Because Roche rigged the game by designing and conducting a clinical trial that made the traditional cervical cancer screen – the pap test – look less safe than it actually is. Using this false standard for comparison made the risks of the new way of using the HPV test appear to be equal with those of the pap test. A misleading study doesn’t get the FDA off the hook for this decision, however. The agency accepted flawed research and a corporate pitch for innovation instead of applying the rigorous evaluation standards that women expect from the regulatory agency charged with ensuring the safety and effectiveness of the medical products we use.

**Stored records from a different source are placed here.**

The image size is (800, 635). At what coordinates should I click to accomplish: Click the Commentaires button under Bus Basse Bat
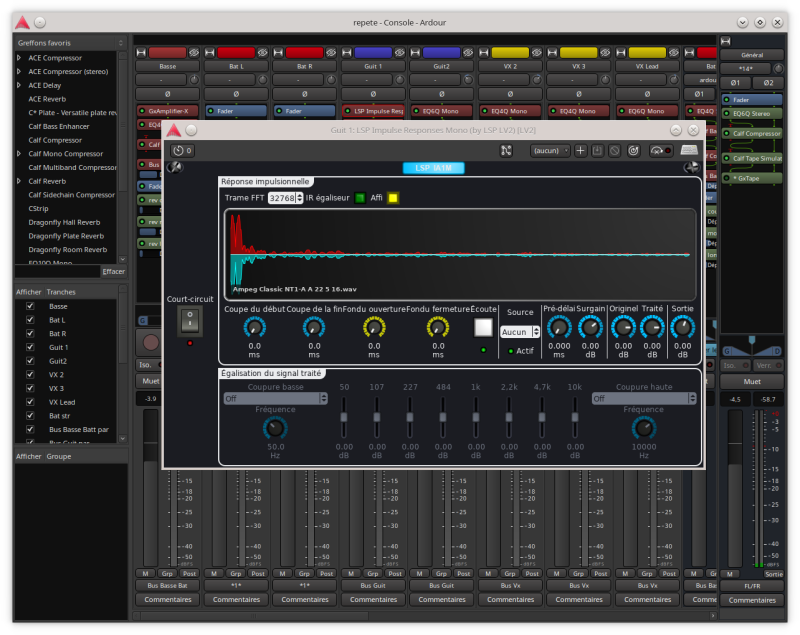(167, 599)
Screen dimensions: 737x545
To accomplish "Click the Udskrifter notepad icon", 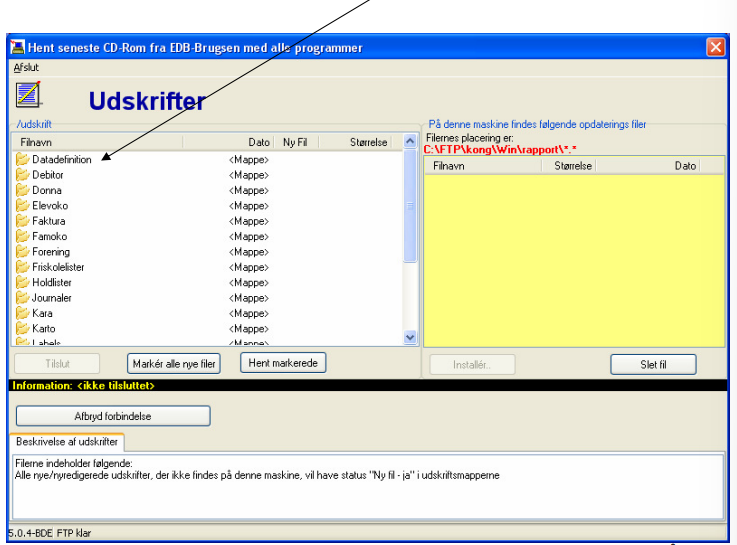I will coord(28,94).
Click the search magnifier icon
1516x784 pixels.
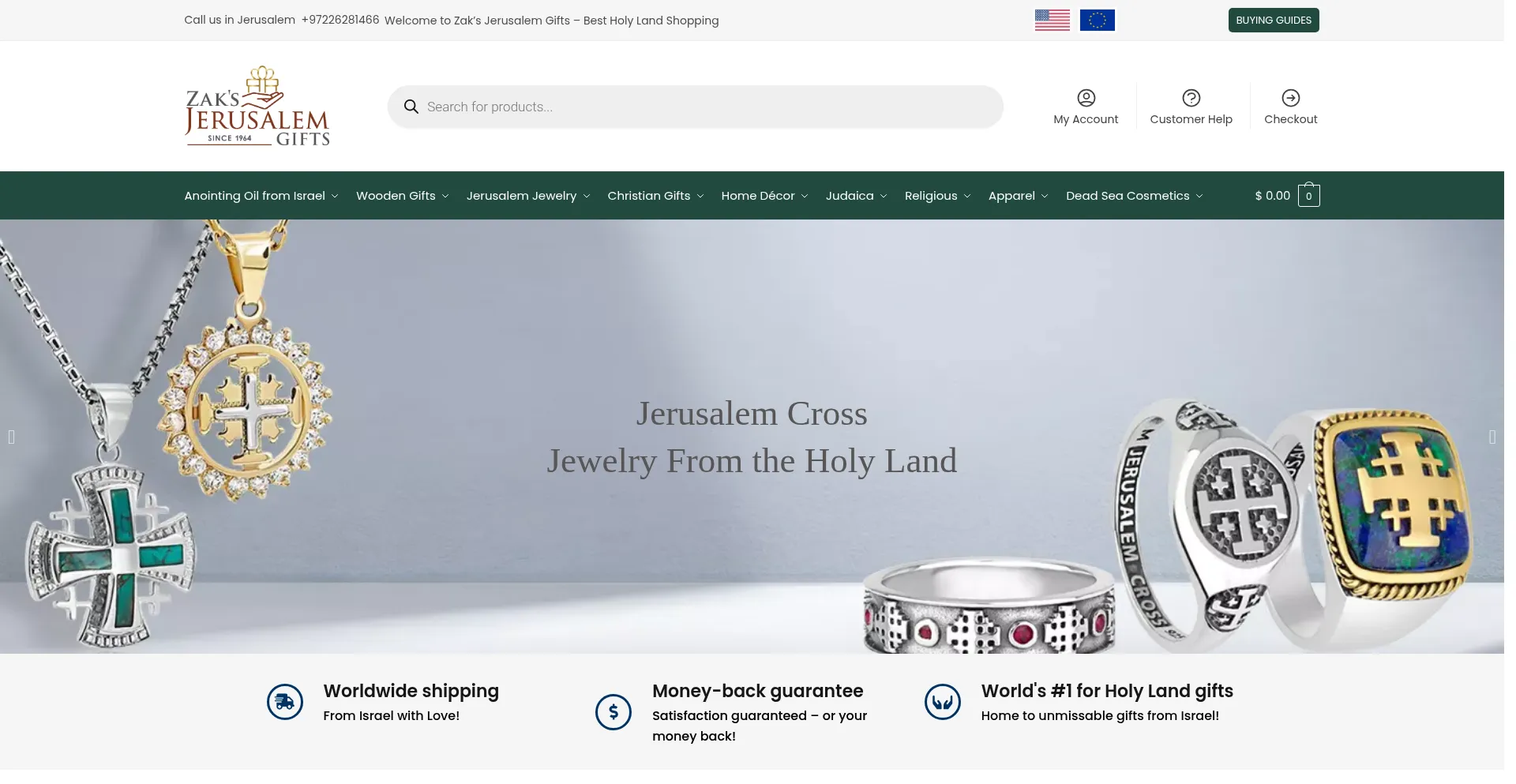411,107
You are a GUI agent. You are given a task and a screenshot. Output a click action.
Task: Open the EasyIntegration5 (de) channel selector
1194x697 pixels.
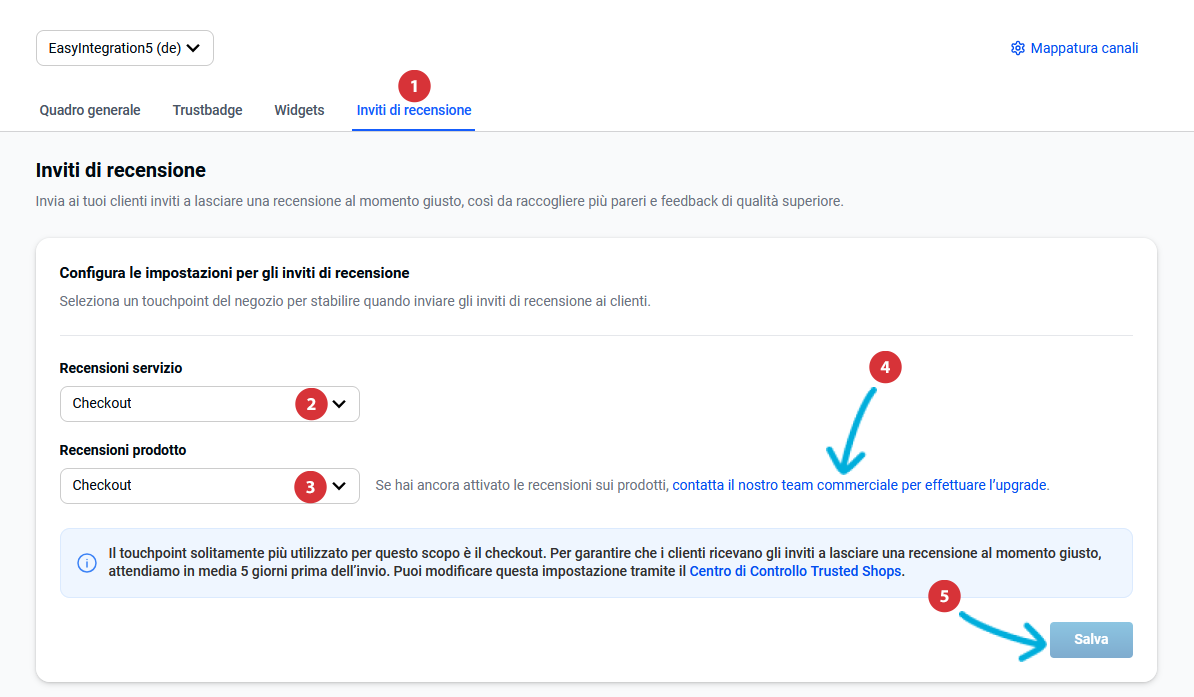pos(125,48)
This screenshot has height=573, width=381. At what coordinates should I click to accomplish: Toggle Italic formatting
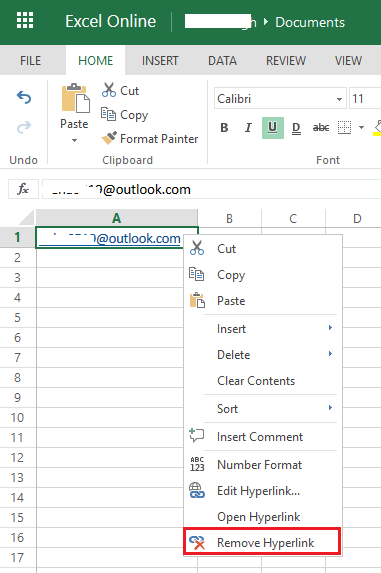point(248,128)
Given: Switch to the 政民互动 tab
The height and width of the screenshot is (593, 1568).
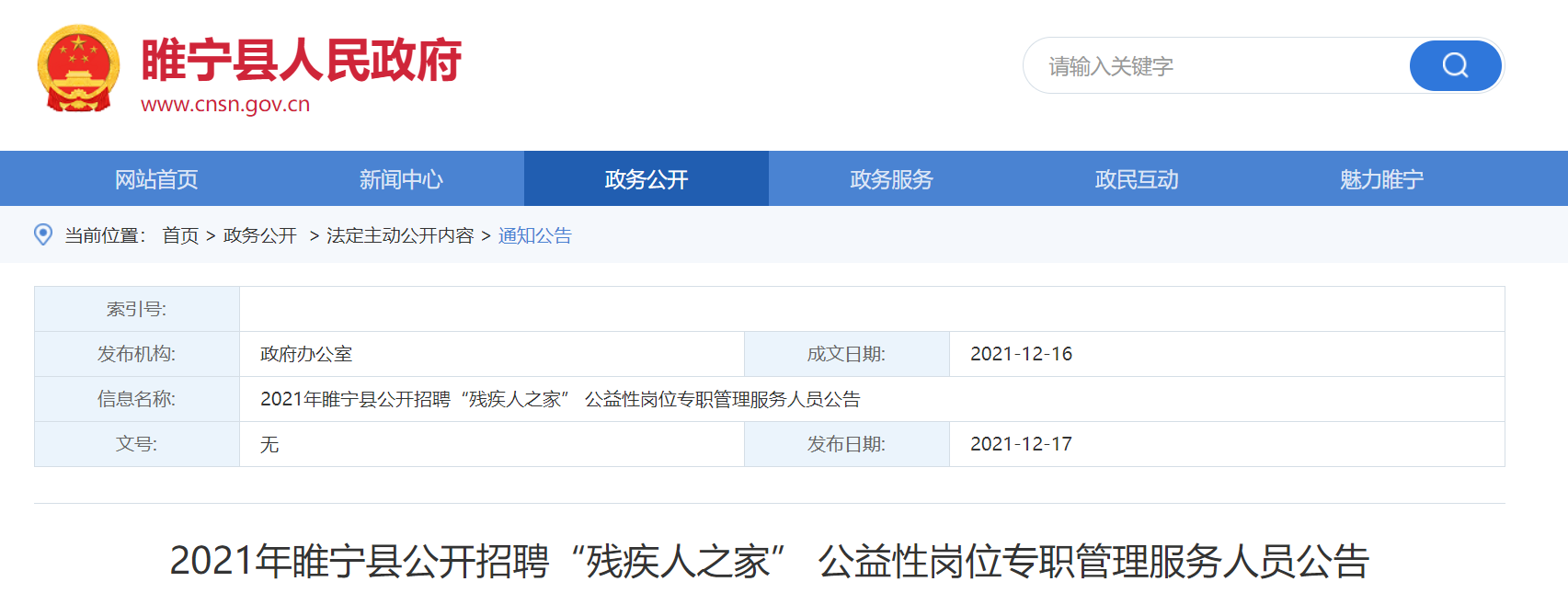Looking at the screenshot, I should click(x=1137, y=179).
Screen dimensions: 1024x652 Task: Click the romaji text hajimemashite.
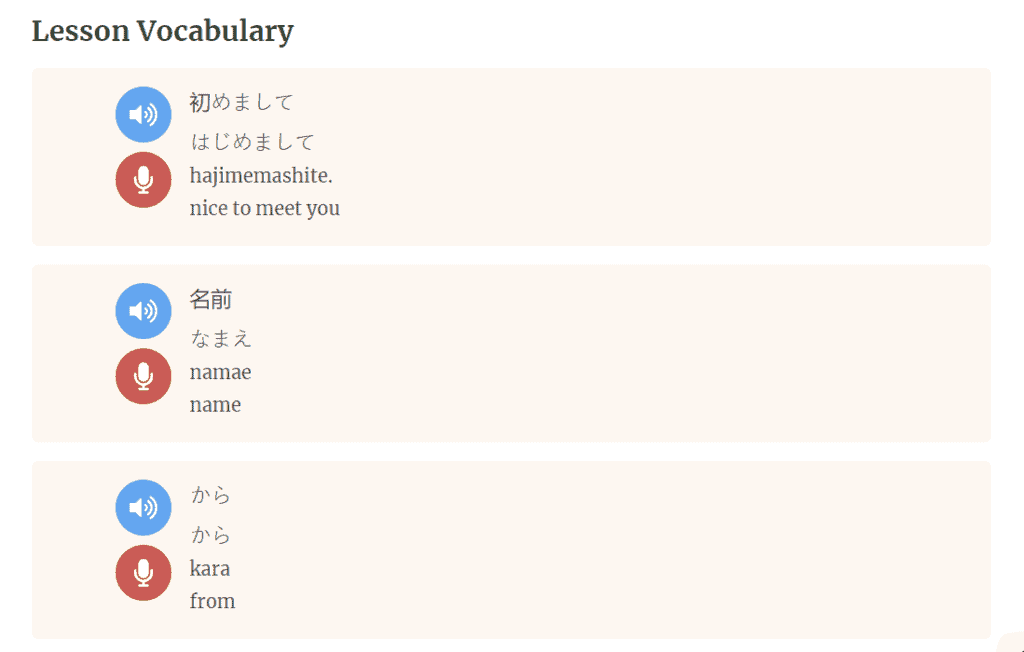[x=260, y=176]
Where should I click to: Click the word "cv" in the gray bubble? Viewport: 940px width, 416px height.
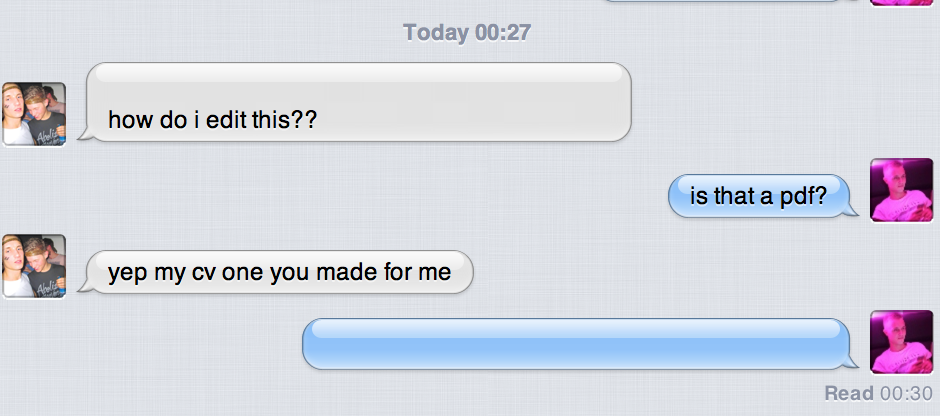203,273
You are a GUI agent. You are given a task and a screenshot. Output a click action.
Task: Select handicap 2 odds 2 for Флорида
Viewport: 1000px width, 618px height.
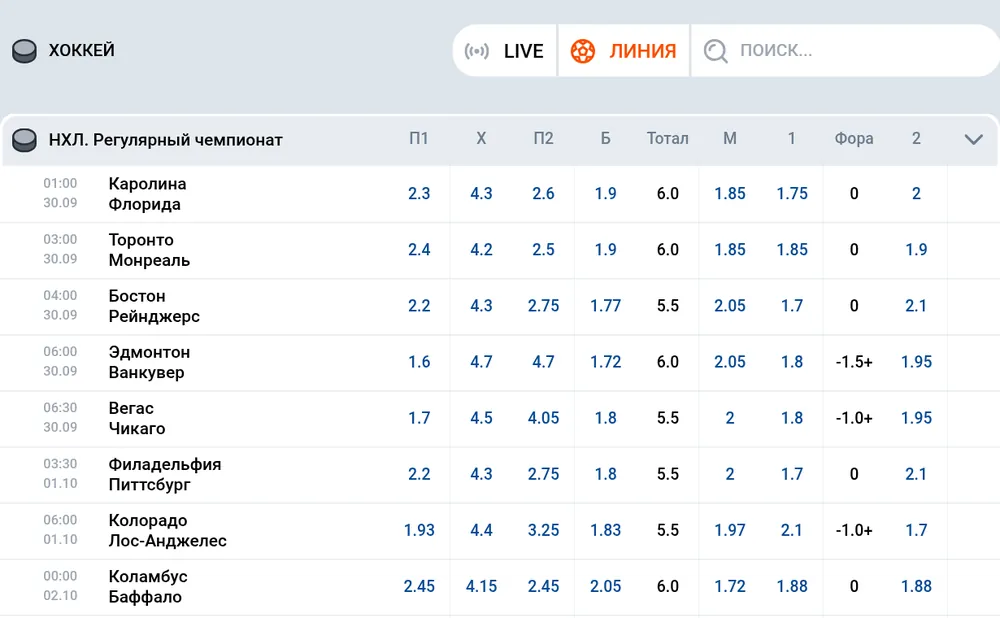point(916,193)
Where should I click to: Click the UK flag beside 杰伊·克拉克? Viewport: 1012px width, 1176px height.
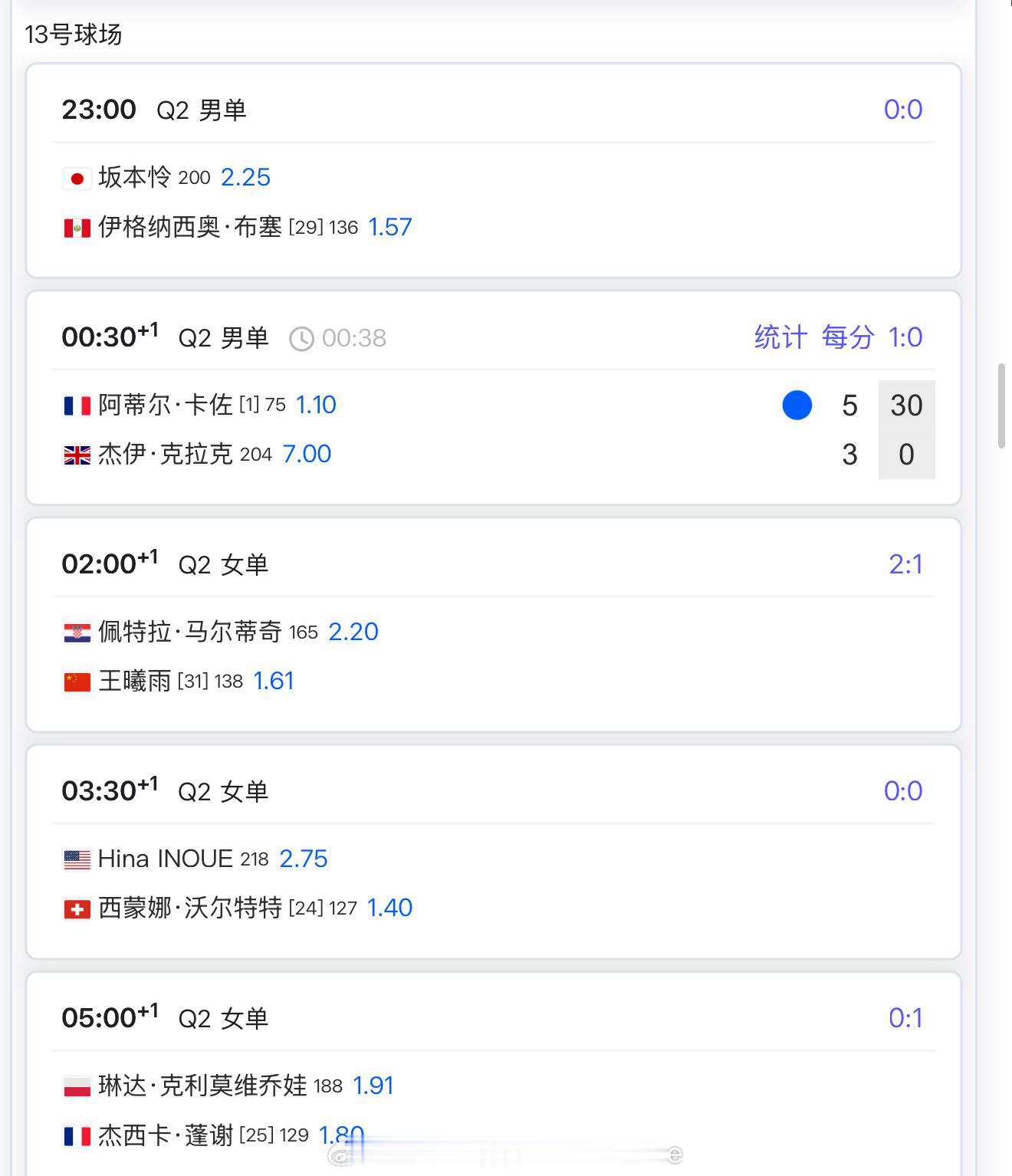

Cervical cancer screening is a vital part of the reproductive health services a woman needs over her lifetime. The pap test, which has been in use for decades, has almost entirely eliminated cervical cancer for women who have reliable access to health care. When screening is overused, however, it can pose its own threat to women’s health. Women who are over-screened are far more likely to be subjected to false alarms and additional, more invasive testing, with its own health risks. Current cervical cancer screening guidelines established by independent medical experts at the U.S. Preventive Services Task Force (USPSTF) give women and health care providers information about who to screen, how often, and the evidence (or lack of evidence) supporting the available tests.
But now the FDA has approved a new use for the HPV test that establishes the option of using it alone to screen for cervical cancer in women 25 years and older, instead of using the pap test. This is not in line with expert guidelines and could result in a shift away from evidence-based healthcare that would negatively affect millions of women for the majority of their adult lives. Conveniently for Roche, that shift would also mean increased use of the more expensive HPV test, sales that will go directly into Roche’s coffers. At the Network, we believe that evidence should drive the services offered and the information available to women – not potential industry profit!
New Use of the HPV Test Departs From Evidence-Based Guidelines
To explain how new use of the HPV test goes against evidence-based healthcare, I first have to explain what is done now. In addition to the USPSTF guidelines, mentioned above, it is also worth noting that neither the Centers for Disease Control and Prevention, the American Congress of Obstetrics and Gynecology, the American Cancer Society, nor the American Association of Family Practitioners has recommended HPV testing as a first-line screening tool in any patient population. In fact, the USPSTF guidelines recommend women between the ages of 21 and 65 should be screened for cervical cancer every three years using a pap test. Additionally, the guidelines warn that there is not sufficient evidence to recommend use of the HPV test as a primary screening tool for cervical cancer.
Despite medical consensus supporting these guidelines, Roche proposed and the FDA approved use of the HPV test alone to screen for cervical cancer in women age 25 and older. This goes against evidence-based medical practice by allowing the HPV test to be used alone even though it can result in overtreatment and serious harm to women.
New Use of the HPV Test Poses a Threat to Women’s Health
Excessive screening for HPV poses a danger to women because it will lead to unnecessary use of invasive follow-up procedures, such as colposcopy and cervical biopsy, which can cause vaginal bleeding, pain and infection, and for women who later become pregnant can increase the risk of preterm delivery, low birth weight in infants and perinatal death. The Network is extremely concerned that if clinicians begin to use the HPV test alone to screen for cervical cancer, as the FDA has told them they can and as Roche will undoubtedly encourage them to do, that it will increase the number of unnecessary colposcopies and biopsies performed, resulting in significant harm to women.
We are particularly concerned about the impact of HPV testing alone on younger women, who are more likely to test positive for HPV. Although HPV infection is common, especially in younger women, it often resolves without intervention, and when that happens it does not increase the risk of developing cervical cancer. Consequently, use of the HPV test in younger women would likely lead to unnecessary and harmful treatment of HPV infections that would have gone away. Furthermore, replacing the pap test with the HPV test could actually reduce the effectiveness of cervical cancer screening because the HPV test only detects HPV, whereas the pap test can also identify signs of pre-malignancy and cancers – both those caused by HPV and those with other causes.
New Use of the HPV Test Is Based on Misleading Study Results
The trial that Roche submitted to the FDA compared the HPV test alone to the pap test alone, which is a good comparison, except that in the trial any woman with an abnormal pap test was sent immediately to get a colposcopy, which is not what happens in the real world. Current guidelines recommend that a woman with an abnormal pap wait a year to see if it resolves on its own or get an HPV test to confirm before getting a colposcopy. Because of the flawed protocol in the pap test group, the trial results showed that the pap test sent as many women to colposcopy as the HPV test; however, if the trial had mimicked current practice, the HPV test would likely have sent many more women to colposcopy than the pap test.
The Network vigorously advocates for drugs and medical devices to be approved based on evidence. Furthermore, we strongly support recommendations for use of health products and services that provide women and providers with information that allows them to accurately weigh the benefits and risks of their health care decisions. Until there is adequate evidence to determine whether use of the HPV test alone in women 25 and older reduces the risk of developing cervical cancer and does not subject younger women to unnecessary harm from overtreatment, we are opposed to this new use of the HPV test.